In
un momento grave com'è questo inizio del terzo millennio e alla vigilia dell'anniversario
della sua morte, avvenuta il 19 gennaio di due anni fa, si sente come non mai l'assenza
di Bettino Craxi. La macerie delle torri gemelle di New York impastate con i
poveri resti delle migliaia di vittime stanno ancora fumando. Il processo di
pace in Palestina non riesce a diventare neppure una sospensione degli scontri
per almeno 48 ore. E Luciano Violante ammette forse un po' tardivamente:
"E' vero, nel passato ci sono stati eccessi giustizialisti e perfino una
presenza eccessiva di magistrati nella commissione giustizia o perché
magistrati parlamentari o perché membri degli uffici legislativi dei ministeri.
Tutto questo ha fatto si che in una fase ha pesato molto più il magistrato che
l'avvocato". Un periodo durante il quale, come ha ricordato qualche tempo
fa Grazia Volo, avvocato difensore di Calogero Mannino, a causa di condanne che
oggi i tribunali difficilmente ripeterebbero è stato compiuto un abominio:
"aver fatto morire in esilio Craxi, un uomo che aveva una sua grande
complessità certamente superiore alle sue inevitabili responsabilità".

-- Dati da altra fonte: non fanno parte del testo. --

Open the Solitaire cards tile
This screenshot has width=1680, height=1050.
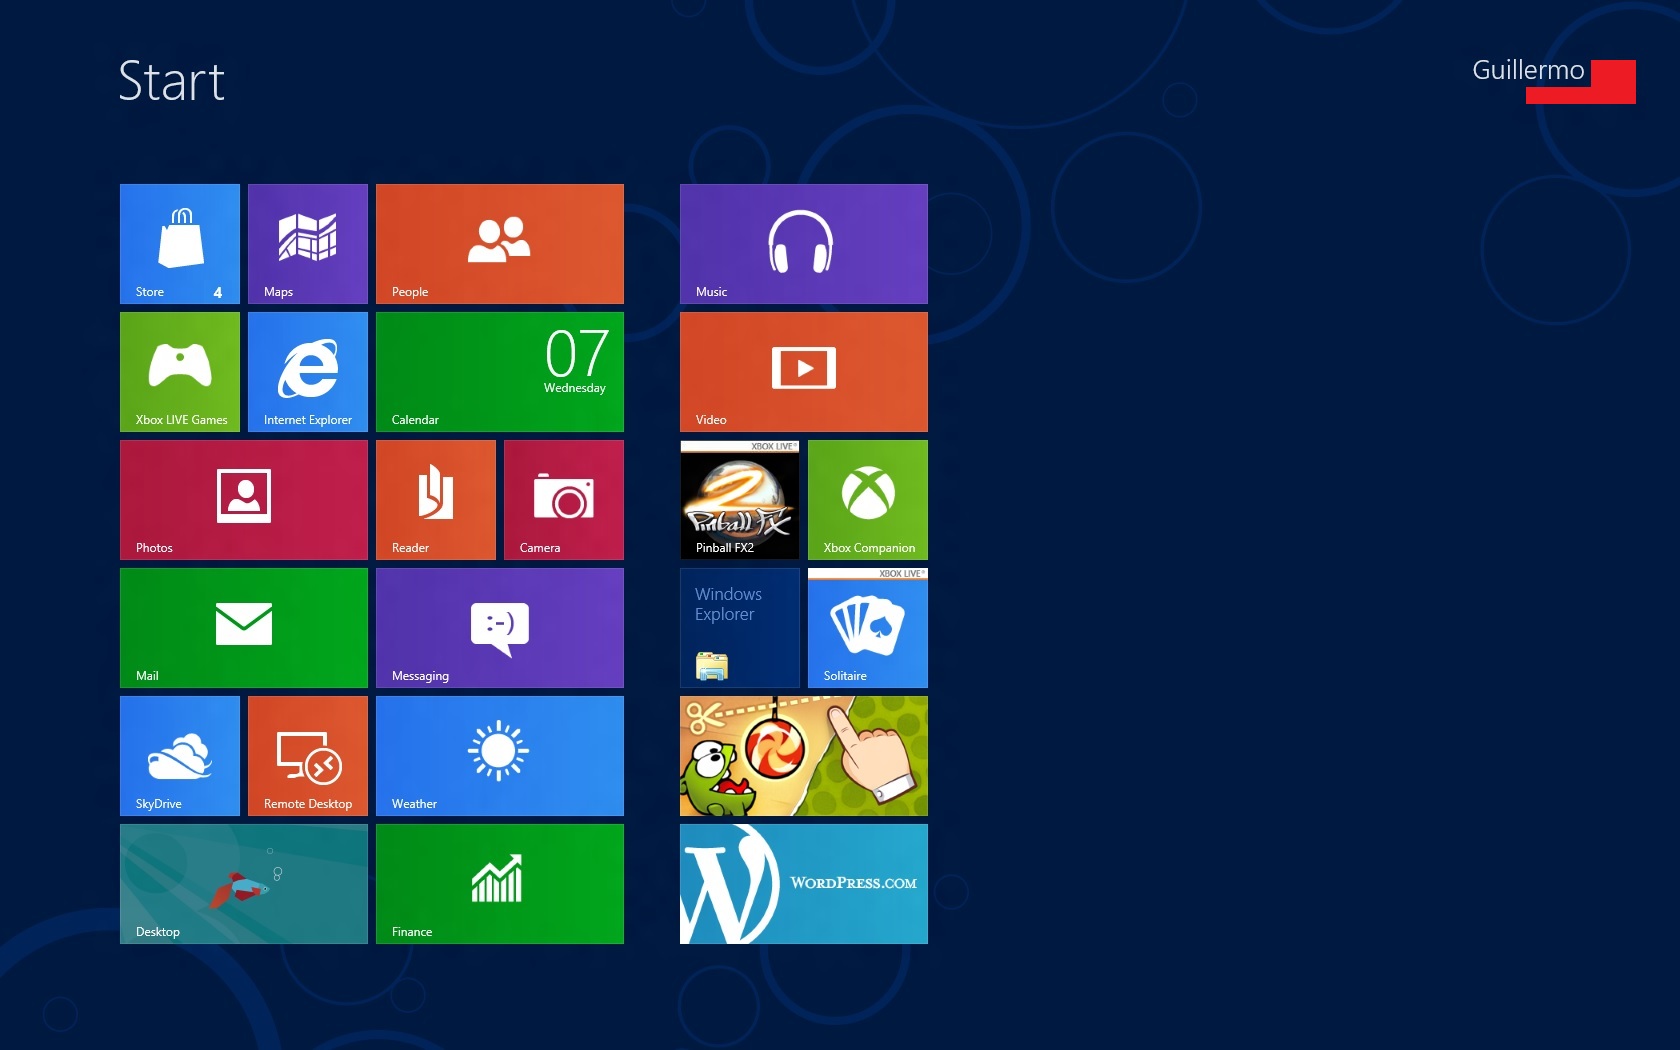pos(868,628)
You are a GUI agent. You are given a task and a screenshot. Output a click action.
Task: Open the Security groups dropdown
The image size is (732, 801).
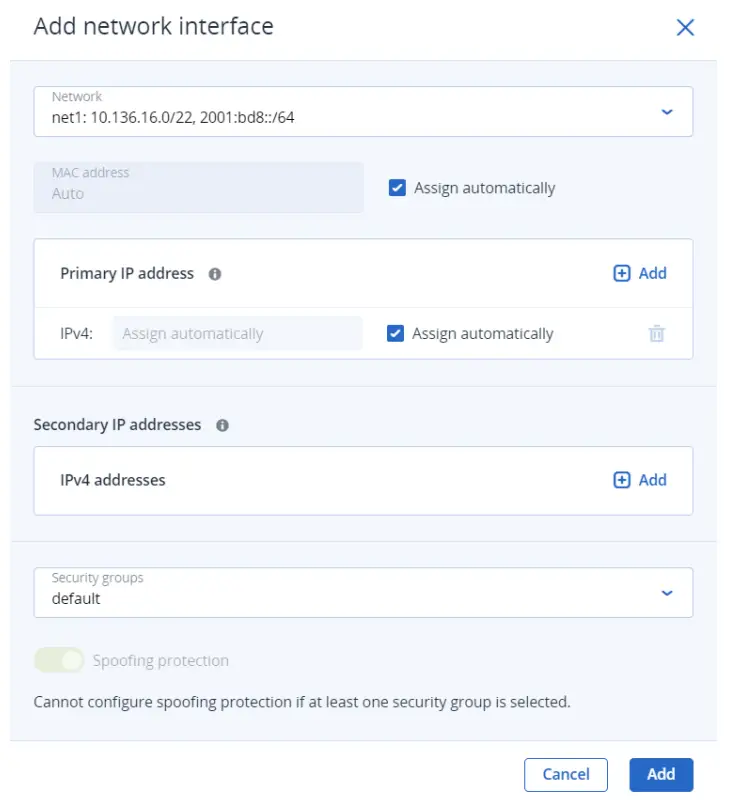(363, 592)
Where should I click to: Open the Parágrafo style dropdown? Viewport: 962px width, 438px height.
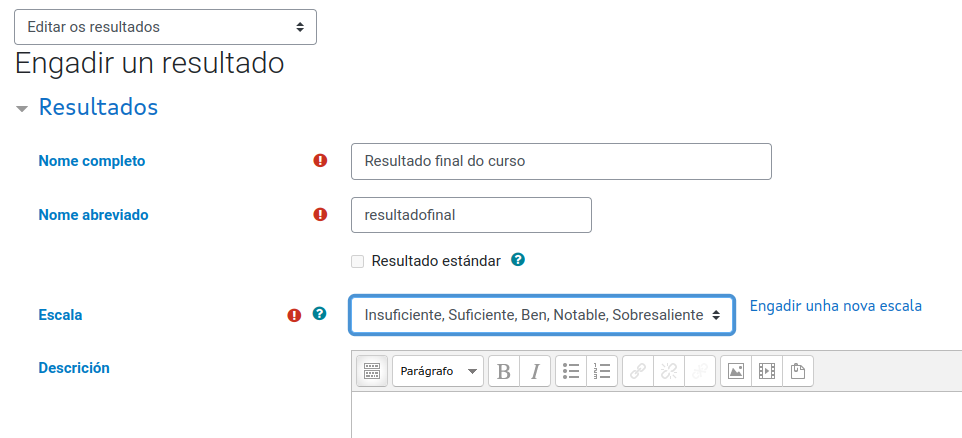437,371
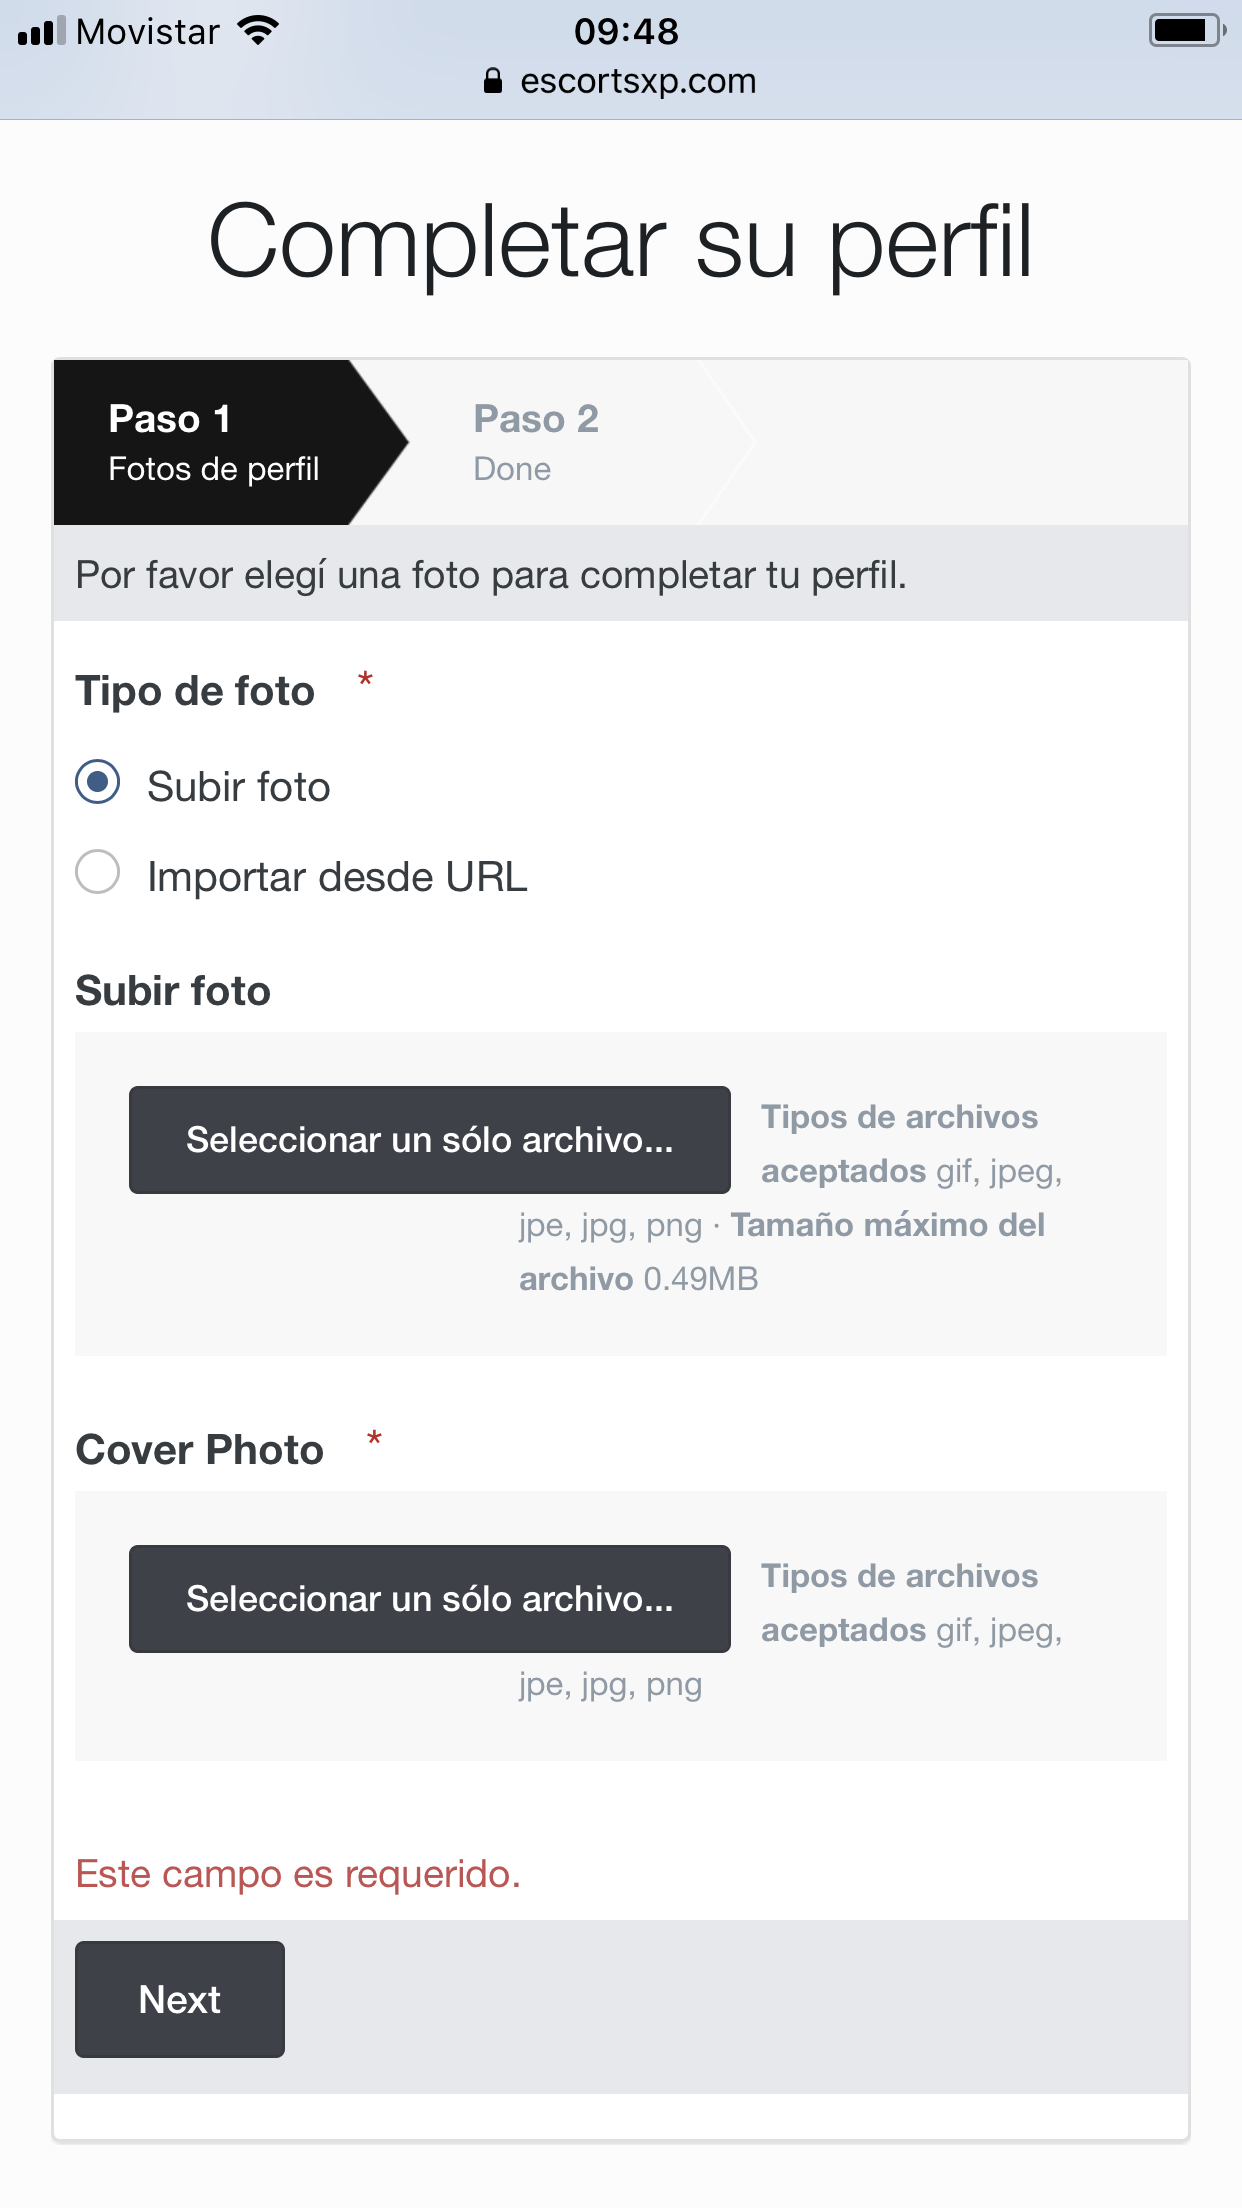Select the Subir foto radio option

point(98,782)
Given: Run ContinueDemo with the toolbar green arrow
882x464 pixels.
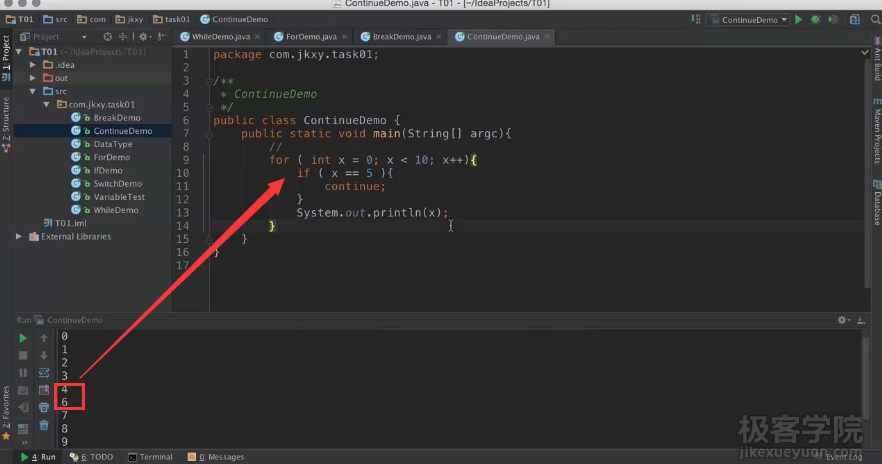Looking at the screenshot, I should [x=799, y=19].
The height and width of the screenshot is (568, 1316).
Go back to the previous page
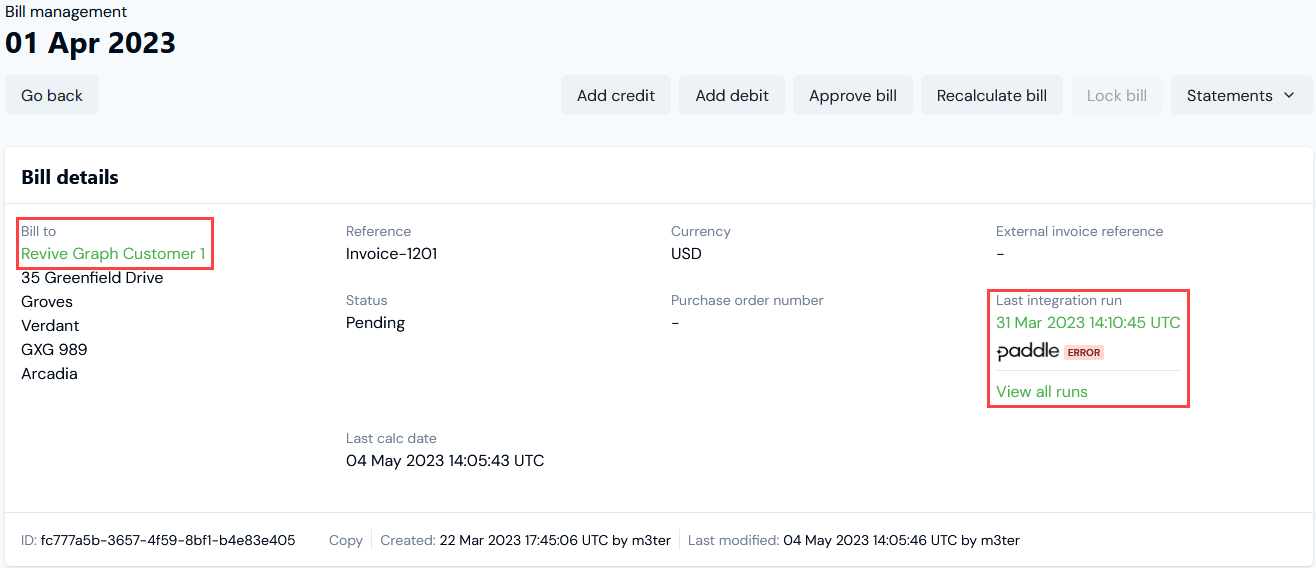tap(52, 95)
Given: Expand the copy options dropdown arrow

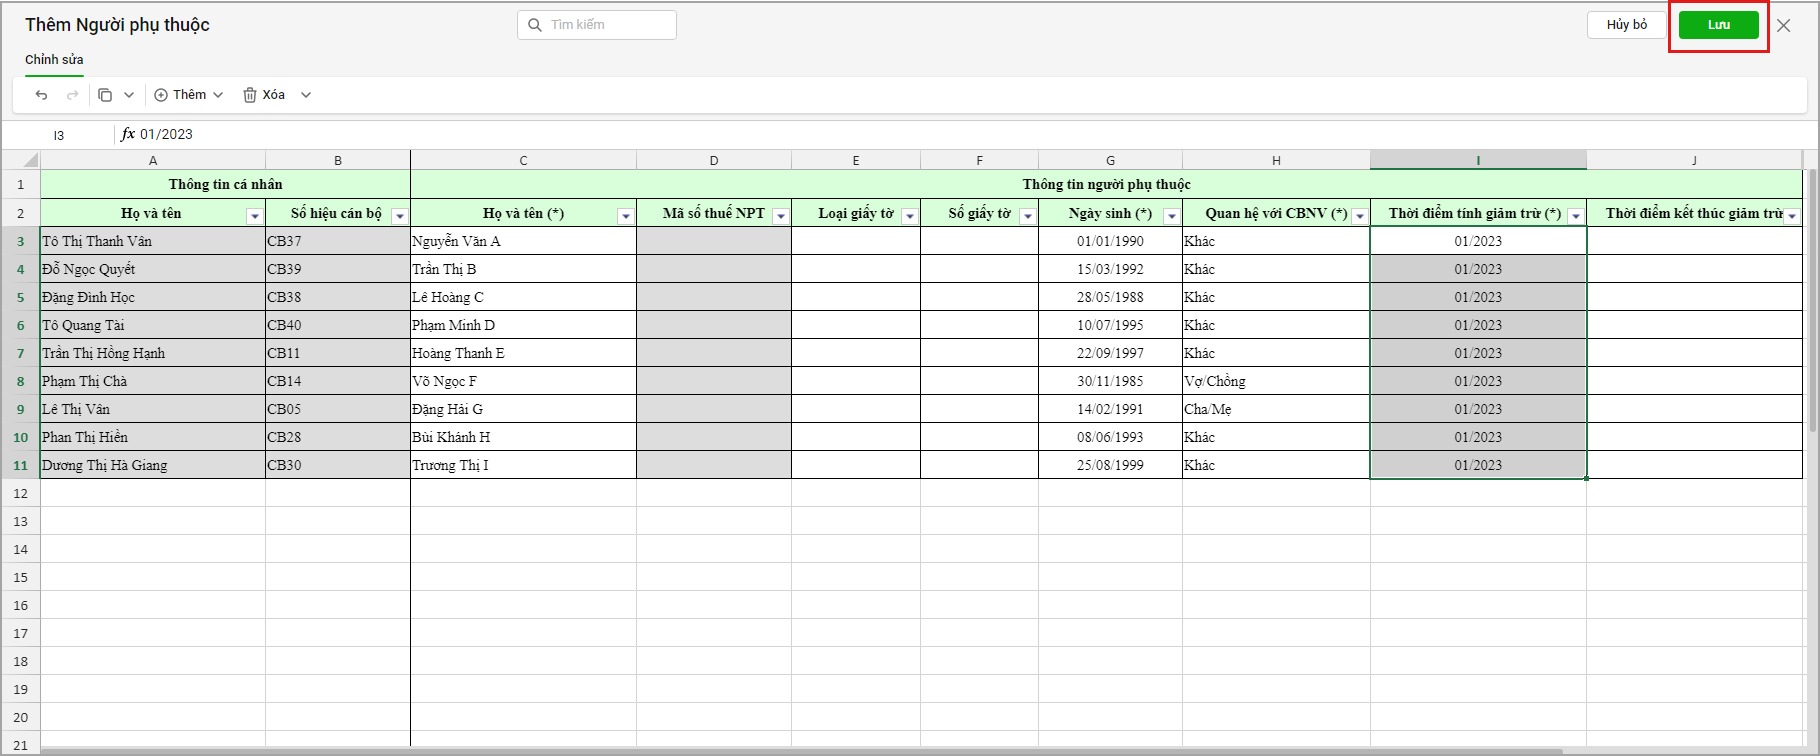Looking at the screenshot, I should 129,95.
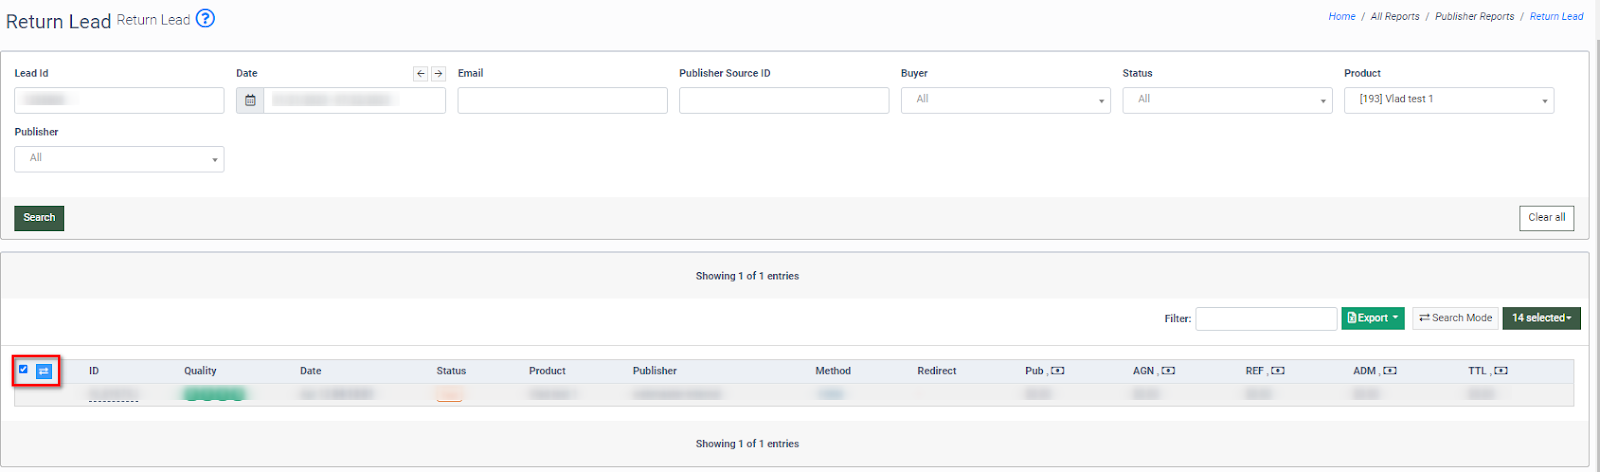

Gli attenti terroristici, i ripensamenti di Violante, le condanne e la morte di
Craxi sono avvenimenti tra loro disgiunti. Ma è proprio così? Proviamo a fare
una ipotesi e a porci una domanda. L'ipotesi: Bettino Craxi anziché
rinchiudersi nella villa di Hammamet per salvare, oltre la propria vita, almeno
un simulacro di libertà, rimane alla ribalta della politica attiva. La domanda:
in tal caso, la situazione in Medio Oriente si sarebbe aggravata fino al punto
di diventare una crisi apparentemente senza sbocchi come oggi la conosciamo? Con
i se e i ma non si fa la storia e neppure la si riscrive, è ovvio. Tuttavia per
chi conosceva il rapporto di reciproca stima e di sincera amicizia che legava
Arafat a Bettino Craxi è del tutto naturale chiedersi come avrebbe potuto
evolversi la situazione palestinese con Craxi vivo e a capo di un partito, il
Psi, se non addirittura di un governo, quello italiano. Craxi fu il primo leader
europeo a riconoscere la legittimità della lotta armata dell'Olp, come ricorda
Arturo Gismondi nel suo libro "La lunga strada per Hammamet", dove la
paragona a quella condotta da Giuseppe Mazzini per l'indipendenza nazionale.
Quando ancora nessuno osava pensarlo, Bettino Craxi sosteneva che la via della
pace poteva passare solo attraverso una trattativa diretta tra Olp e Israele e
il ritiro di quest'ultimo dai Territori occupati. Solo molto più tardi anche
gli Usa e lo stesso Israele si renderanno conto che questa era l'unica strada
percorribile. Una presa di posizione, quella del segretario del Psi, la cui
portata internazionale e il peso avuto nel riconoscimento dell'Olp non è mai
sfuggita ad Arafat che ha sempre dimostrato la sua riconoscenza. Un sentimento
rafforzato da come il governo italiano condusse le vicende della Achille Lauro e
Sigonella. Secondo taluni, due eventi che spinsero alcune correnti della lobby
ebraica americana a "complottare" per la caduta del leader del
socialismo italiano. Una versione che Craxi ha sempre respinto, convinto che l'aggressione
politica-mediatica-giudiziaria nei suoi confronti, che vedeva gli eredi del Pci
in prima linea, era solo farina del sacco nazionale.
Il lungo esilio, gli innumerevoli processi, le durissime condanne, il rifiuto di lasciarlo curare in Italia fino a provocare la morte dello statista italiano, eliminava dallo scenario internazionale uno dei pochi politici europei in grado di ispirare e sostenere il dialogo di pace tra Palestina e Israele. Oggi appare evidente che la mancata soluzione della vicenda palestinese sia una concausa dell'ondata di terrorismo che l'integralismo islamico ha deciso di utilizzare contro l'Occidente. Non è facile riscrivere la storia, gli anni della Grande Menzogna sono ancora incombenti, le strida che accompagnavano la "Ghigliottina italiana" appena sopite. Sopra tutto questo campeggia la vergogna di aver lasciato morire un uomo, Bettino Craxi, che aveva sempre avuto una visione dinamica della politica internazionale contrassegnata dall'amore per il suo paese e per i diritti dei popoli.